Robertson v. Commonwealth

Opinion by

Justice SCOTT

Concurring in Part and Dissenting in Part.

I concur in that this court has at least adopted “an equitable tolling” rule, which may provide relief to prisoners when they have done “all that could reasonably be expected to get the [motion] to its destination within the required [time limit].”

I dissent because the majority has timidly strolled off into the night in the joyful company of a dissenting position in Houston v. Lack, 487 U.S. 266, 108 S.Ct. 2379, 101 L.Ed.2d 245 (1988) — the majority in which, adopted what is now called the “prison mailbox rule,” a more practical rule that simply relies on the “prison mail logs” to determine if a court document was given to the prison authorities prior to the limitations deadline.

The Supreme Court [has] held that [a] notice of appeal was timely filed “at the time petitioner delivered it to the prison authorities for forwarding to the court clerk,” Houston v. Lack, 487 U.S. 266, 108 S.Ct. 2379, 101 L.Ed.2d 245 (1988), in part because “the moment at which pro se prisoners necessarily lose control over and contact with their notices of appeal is at delivery to prison authorities, not receipt by the clerk.” Id. at 275, 108 S.Ct. at 2384. The Ninth Circuit has held that this “mailbox rule” also applies in determining when an application for state postconviction review is “properly filed” for purposes of tolling the AEDPA’s limitations period. Anthony v. Cambra, 236 F.3d 568 (9th Cir.2000); Saffold v. Newland, 224 F.3d 1087 (9th Cir.2000); 28 U.S.C. § 2244(d)(2). The Sixth Circuit has recently determined that the Houston v. Lack “mailbox rule” applies also to civil complaints filed in federal district court by pro se prisoners. Richard v. Ray, 290 F.3d 810 (6th Cir.2002).

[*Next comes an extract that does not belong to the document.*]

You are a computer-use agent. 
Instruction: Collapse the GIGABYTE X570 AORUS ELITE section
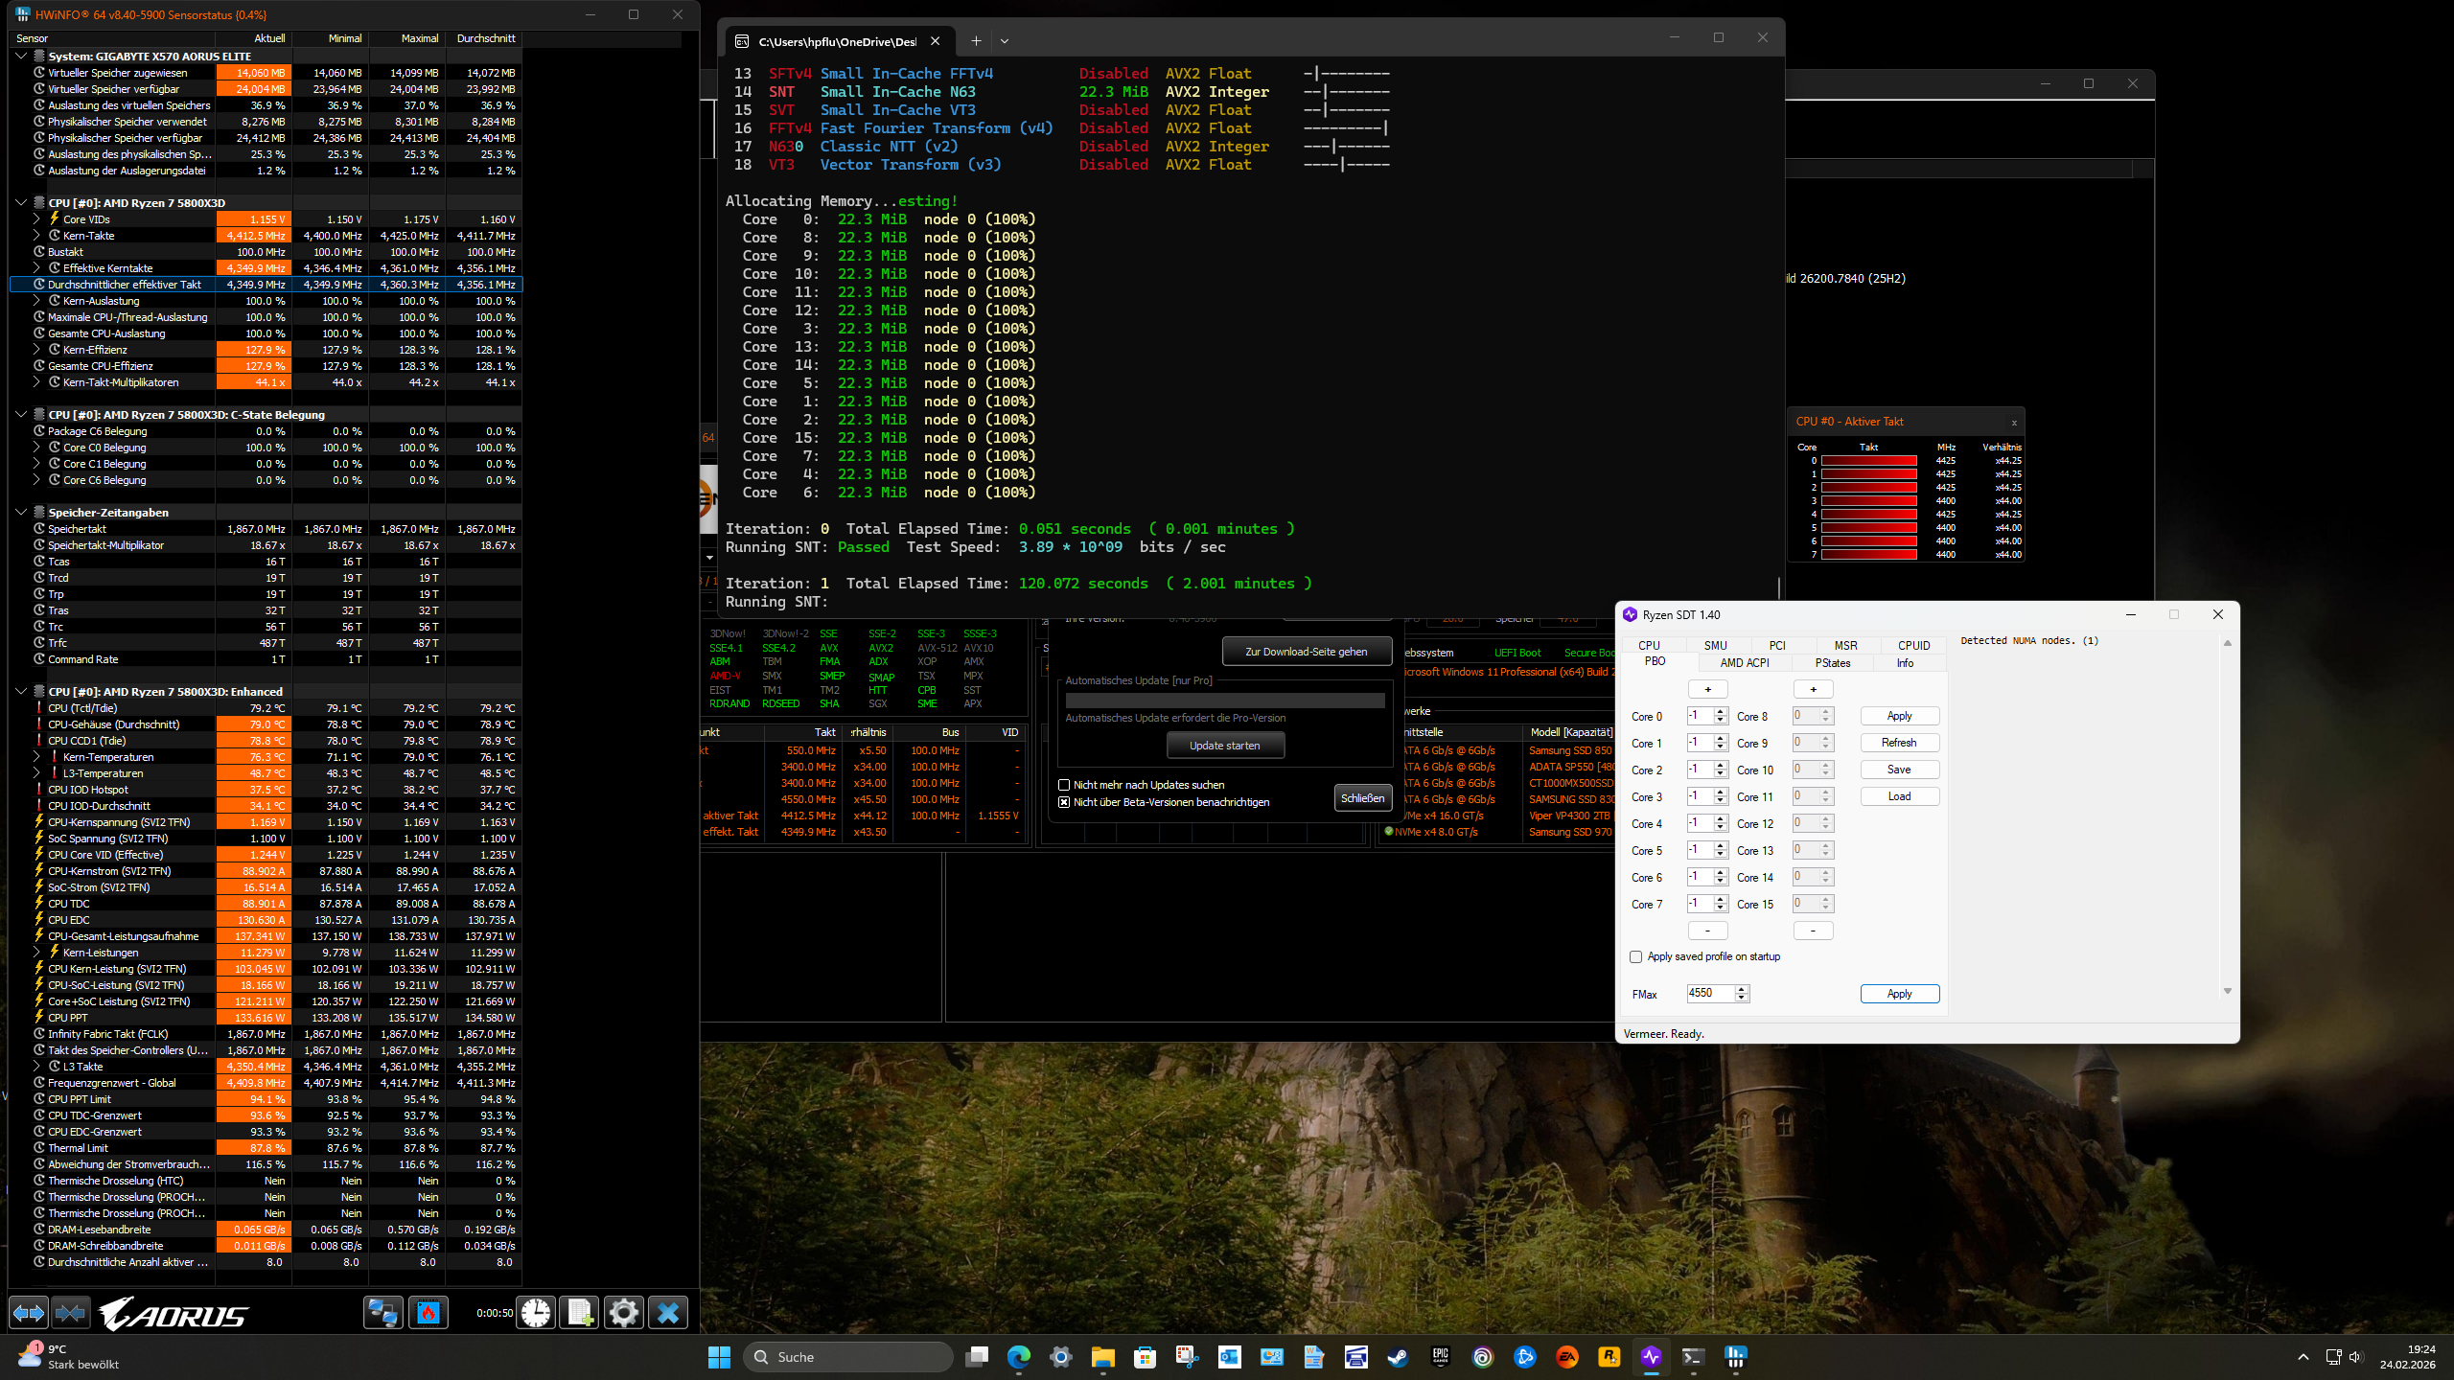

It appears that the majority of state courts that have considered the issue have permitted pleadings of pro se prisoners to be deemed filed at the time they are deposited in the prison mail system. See Massaline v. Williams, 274 Ga. 552, 554 S.E.2d 720, 722 (2001) (citing State v. Hurt, 107 Wash.App. 816, 27 P.3d 1276, 1278 (2001); Sykes v. Mississippi, 757 So.2d 997, 1000-01 (Miss.2000); State ex rel. Egana v. Louisiana, 771 So.2d 638 (La., 2000); Taylor v. McKune, 25 Kan. App.2d 283, 962 P.2d 566, 569-70 (1998); Commonwealth v. Jones, 549 Pa. 58, 700 A.2d 423, 426 (1997); Munson v. State, 128 Idaho 639, 917 P.2d 796, 799-800 (1996); Mayer v. Arizona, 184 Ariz. 242, 908 P.2d 56,57 (App.1995); Ex parte Williams, 651 So.2d 569, 571 (Ala.1992); In re Jordan, 4 Cal.4th 116, 13 Cal.Rptr.2d 878, 840 P.2d 983, 985 (1992); Woody v. Oklahoma ex rel. Dept. of Corrections, 1992 OK 45, 833 P.2d 257, 259-60 (Okla.1992); Haag v. Florida, 591 So.2d 614, 617 (Fla.1992);Kellogg v. Journal Communications, 108 Nev. 474, 835 P.2d 12, 13-14 (1992);Commonwealth v. Hartsgrove, 407 Mass. 441, 553 N.E.2d 1299, 1301-02 (1990); See also Setala v. J.C. Penney Company, 97 Hawaii 484, 40 P.3d 886 (Haw.2002); Hickey v. Oregon State Penitentiary, 127 Or.App. *794727, 874 P.2d 102 (1994) (applying Oregon law); McGill v. Indiana Dept. of Correction, 636 N.E.2d 199 (Ind.App.1994); See also State v. Parker, 986 P.2d 1118, 1120-21 (Utah App.1997) (noting, “We understand why many of our sister states have decided to adopt Houston’s interpretation of the federal rules to their own state rules of procedure,” but leaving the question for the state supreme court to decide).

At least one state has amended its procedural rules to create a “prison mailbox rule.” The Tennessee Supreme Court amended Tenn. R. Civ. P. 5.06 on July 1, 1997 to liberalize the filing rules for incarcerated pro se prisoners. From and after that date, papers prepared by or filed on behalf of an incarcerated pro se prisoner are deemed to have been filed with the trial court when they are “delivered to the appropriate individual at the correctional facility.”

In defense of adopting the “prison mailbox rule” at this time, I would note that we have a finite number of trial judges and time to handle an ever increasing docket of cases — and by depending on “equitable tolling” to solve the problem, we have created another hearing with multiple briefs and evidentiary questions prior to the trial court’s thoughtful review and ruling.

Adopting the “prison mailbox rule” would have been so much simpler for everyone.